## [Your objective]
Every entry is to be printed again precisely as given.
Exercise materials below:
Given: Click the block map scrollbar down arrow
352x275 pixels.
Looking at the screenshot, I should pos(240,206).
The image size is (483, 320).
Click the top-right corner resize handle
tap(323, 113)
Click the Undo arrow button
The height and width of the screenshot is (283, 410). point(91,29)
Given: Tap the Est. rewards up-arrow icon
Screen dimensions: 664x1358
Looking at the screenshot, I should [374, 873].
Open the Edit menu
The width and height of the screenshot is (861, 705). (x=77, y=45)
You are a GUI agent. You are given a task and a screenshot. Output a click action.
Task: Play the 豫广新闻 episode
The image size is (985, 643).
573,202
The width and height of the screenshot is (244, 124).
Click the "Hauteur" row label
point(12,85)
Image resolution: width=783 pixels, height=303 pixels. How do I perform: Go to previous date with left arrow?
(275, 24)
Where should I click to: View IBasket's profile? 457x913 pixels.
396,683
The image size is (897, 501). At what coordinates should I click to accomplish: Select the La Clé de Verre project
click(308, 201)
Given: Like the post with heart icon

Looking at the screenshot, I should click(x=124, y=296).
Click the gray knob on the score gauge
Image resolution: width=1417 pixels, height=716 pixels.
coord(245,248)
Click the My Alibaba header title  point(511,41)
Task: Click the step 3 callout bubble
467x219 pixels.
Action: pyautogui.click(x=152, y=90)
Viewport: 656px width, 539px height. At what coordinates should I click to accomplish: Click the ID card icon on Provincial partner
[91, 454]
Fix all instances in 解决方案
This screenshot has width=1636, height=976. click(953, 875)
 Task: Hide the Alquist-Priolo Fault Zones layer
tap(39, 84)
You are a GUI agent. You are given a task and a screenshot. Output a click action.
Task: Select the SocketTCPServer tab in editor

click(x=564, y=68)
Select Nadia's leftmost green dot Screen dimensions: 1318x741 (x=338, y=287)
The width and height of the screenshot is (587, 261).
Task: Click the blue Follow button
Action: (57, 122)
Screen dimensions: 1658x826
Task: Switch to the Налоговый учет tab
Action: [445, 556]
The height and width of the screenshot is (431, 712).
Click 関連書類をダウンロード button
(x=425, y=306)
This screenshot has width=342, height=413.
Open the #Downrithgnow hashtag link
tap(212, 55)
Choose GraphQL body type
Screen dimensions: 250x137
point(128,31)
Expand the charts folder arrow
End of Exercise materials.
## [Output for this exercise]
Given: Click the block map scrollbar down arrow
352x275 pixels.
Looking at the screenshot, I should pos(240,206).
The image size is (483, 320).
Click the top-right corner resize handle
tap(323, 113)
Click the Undo arrow button
The height and width of the screenshot is (283, 410). point(91,29)
Given: Tap the Est. rewards up-arrow icon
Screen dimensions: 664x1358
Looking at the screenshot, I should [374, 873].
Open the Edit menu
The width and height of the screenshot is (861, 705). (x=77, y=45)
You are a GUI agent. You are given a task and a screenshot. Output a click action.
Task: Play the 豫广新闻 episode
The image size is (985, 643).
573,202
The width and height of the screenshot is (244, 124).
Click the "Hauteur" row label
point(12,85)
Image resolution: width=783 pixels, height=303 pixels. How do I perform: Go to previous date with left arrow?
(275, 24)
Where should I click to: View IBasket's profile? 457x913 pixels.
396,683
The image size is (897, 501). At what coordinates should I click to accomplish: Select the La Clé de Verre project
click(308, 201)
Given: Like the post with heart icon

Looking at the screenshot, I should click(x=124, y=296).
Click the gray knob on the score gauge
Image resolution: width=1417 pixels, height=716 pixels.
coord(245,248)
Click the My Alibaba header title  point(511,41)
Task: Click the step 3 callout bubble
467x219 pixels.
Action: pyautogui.click(x=152, y=90)
Viewport: 656px width, 539px height. At what coordinates should I click to accomplish: Click the ID card icon on Provincial partner
[91, 454]
Fix all instances in 解决方案
This screenshot has width=1636, height=976. click(953, 875)
 Task: Hide the Alquist-Priolo Fault Zones layer
tap(39, 84)
You are a GUI agent. You are given a task and a screenshot. Output a click action.
Task: Select the SocketTCPServer tab in editor

click(x=564, y=68)
Select Nadia's leftmost green dot Screen dimensions: 1318x741 (x=338, y=287)
The width and height of the screenshot is (587, 261).
Task: Click the blue Follow button
Action: (57, 122)
Screen dimensions: 1658x826
Task: Switch to the Налоговый учет tab
Action: [445, 556]
The height and width of the screenshot is (431, 712).
Click 関連書類をダウンロード button
(x=425, y=306)
This screenshot has width=342, height=413.
Open the #Downrithgnow hashtag link
tap(212, 55)
Choose GraphQL body type
Screen dimensions: 250x137
point(128,31)
Expand the charts folder arrow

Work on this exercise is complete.